Central serous chorioretinopathy typically affects young and middle aged men with type-A personality under stressful events. It has been occasionally related with exposure to increased levels of endogenous or exogenous glucocorticoids, but other associations are possible. We present two cases of recurrent central serous chorioretinopathy in two men taking phosphodiesterase inhibitors. In both cases, chorioretinopathy appeared after intake of the inhibitor, resolved once the latter discontinued, and re-appeared when the inhibitor was restarted. First case: A 56-year-old white male presented for blurred vision and micropsia in left eye. He had been using vardenafil over the last 6 weeks. Visual acuity of left eye was 20/25. Left fundus examination revealed a bullous central serous chorioretinopathy. Three months after vardenafil cessation, fundus alterations completely resolved and visual acuity returned to 20/20. Fifteen months later, after restarting vardenafil, he consulted with a 2-month history of progressive left eye vision reduction, and micropsia.
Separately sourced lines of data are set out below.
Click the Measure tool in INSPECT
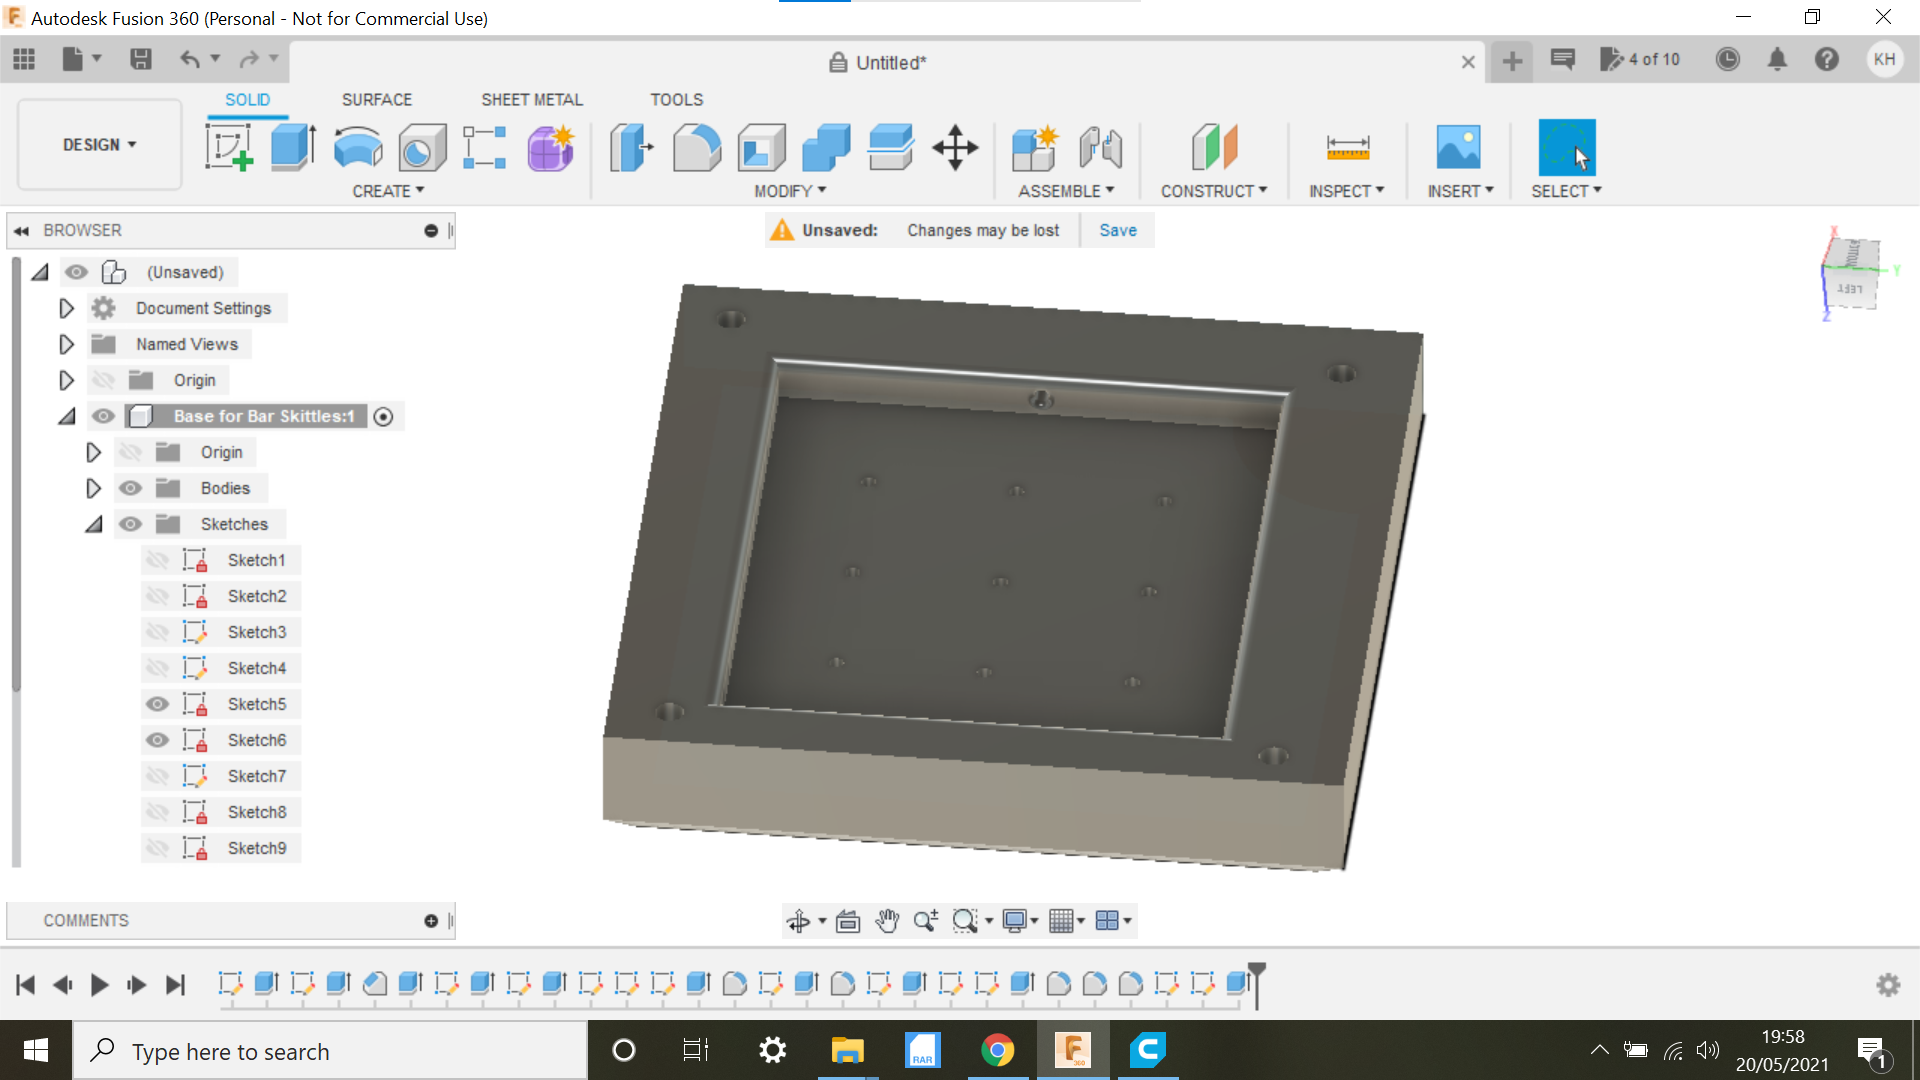Image resolution: width=1920 pixels, height=1080 pixels. (x=1346, y=148)
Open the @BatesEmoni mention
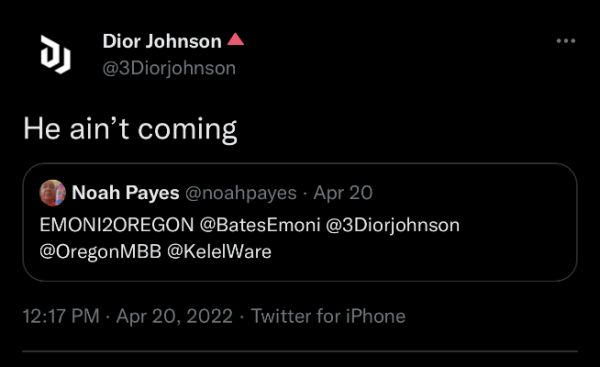Image resolution: width=600 pixels, height=367 pixels. click(x=260, y=225)
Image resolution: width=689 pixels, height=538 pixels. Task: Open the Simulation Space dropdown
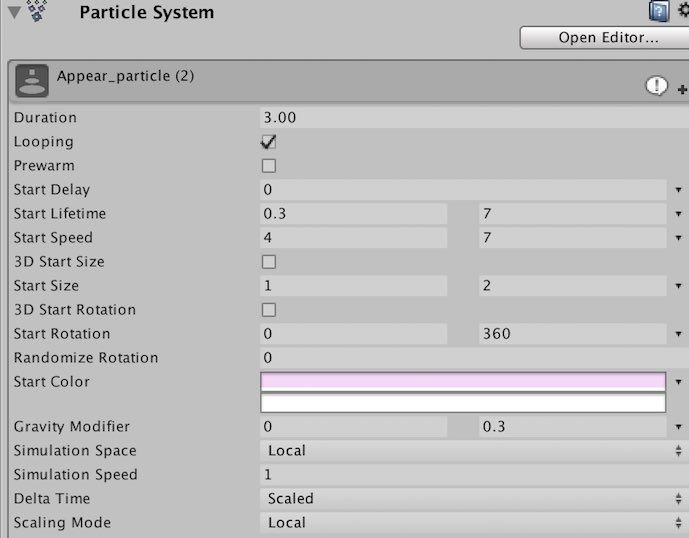[x=470, y=451]
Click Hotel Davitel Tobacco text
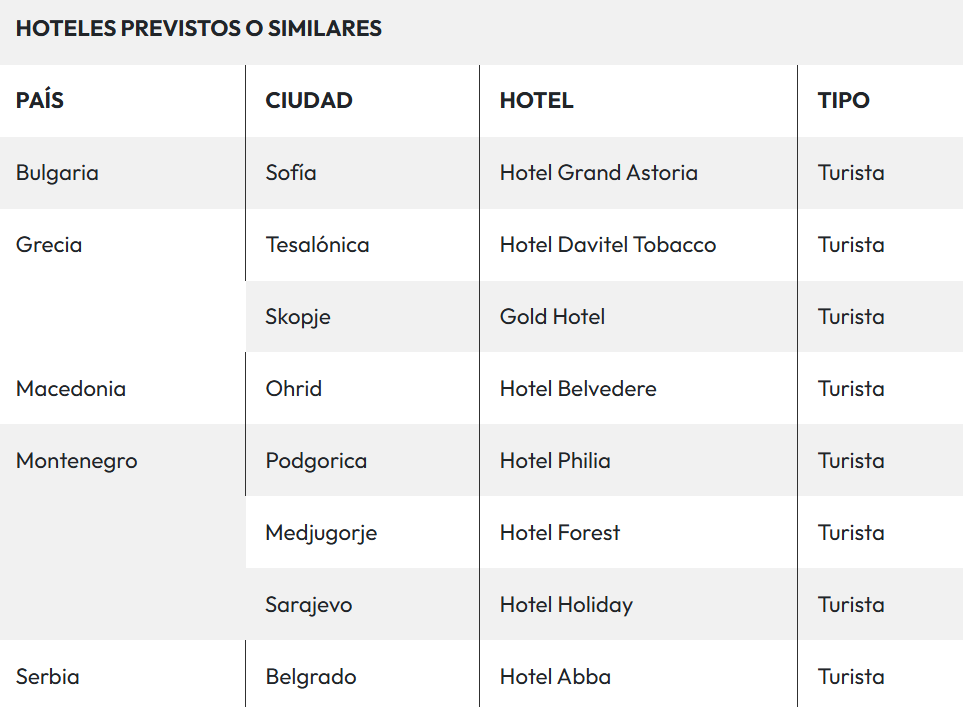 pos(608,245)
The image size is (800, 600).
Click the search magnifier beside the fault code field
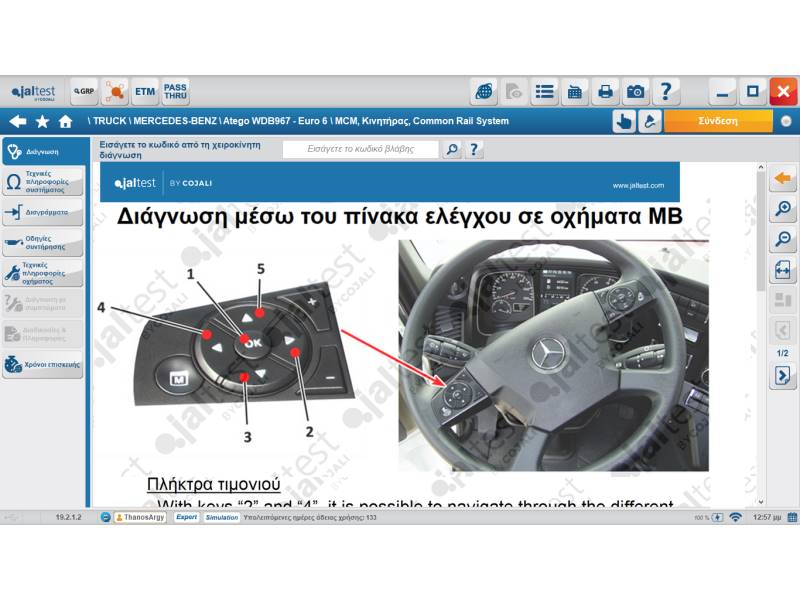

Visual acuity was 20/32. Left fundus examination showed a new central serous macular detachment, confirmed by OCT. Once vardenafil re-stopped, chorioretinopathy regressed within 3 months. Second case: A 67- year-old white male presented for blurred vision in right eye progressively deteriorating over a 1-month period. He was taking tadalafil for the last 2 months. Visual acuity of right eye was 20/32 and right fundus examination and fluorescein angiography evidenced a central serous chorioretinopathy. Four months after stopping tadalafil, complete resolution of chorioretinopathy with normal fundus and OCT image and 20/20 visual acuity was observed. Six months later, the patient restarted tadalafil and chorioretinopathy recurred in his right eye within one month, with visual acuity returning to 20/32. Subsequent controls after stopping tadalafil showed improvement in OCT and visual acuity. Central serous chorioretinopathy was previously described in a patient taking sildenafil citrate, but no association was known with either vardenafil or tadalafil. The presented two cases of central serous chorioretinopathy after intake of vardenafil or tadalafil suggest that this condition should be added to the side effects of phosphodiesterase inhibitors.